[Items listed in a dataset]
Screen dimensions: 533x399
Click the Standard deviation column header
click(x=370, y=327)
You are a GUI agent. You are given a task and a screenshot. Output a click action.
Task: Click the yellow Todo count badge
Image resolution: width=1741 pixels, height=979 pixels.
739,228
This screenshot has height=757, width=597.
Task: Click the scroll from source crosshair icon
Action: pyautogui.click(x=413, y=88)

• _TASK BRIEF_: Could you print every entry above again, word for word and line for line?

• _ANSWER TO THIS EXERCISE_:
Screen dimensions: 533x399
Click the Standard deviation column header
click(x=370, y=327)
You are a GUI agent. You are given a task and a screenshot. Output a click action.
Task: Click the yellow Todo count badge
Image resolution: width=1741 pixels, height=979 pixels.
739,228
This screenshot has height=757, width=597.
Task: Click the scroll from source crosshair icon
Action: pyautogui.click(x=413, y=88)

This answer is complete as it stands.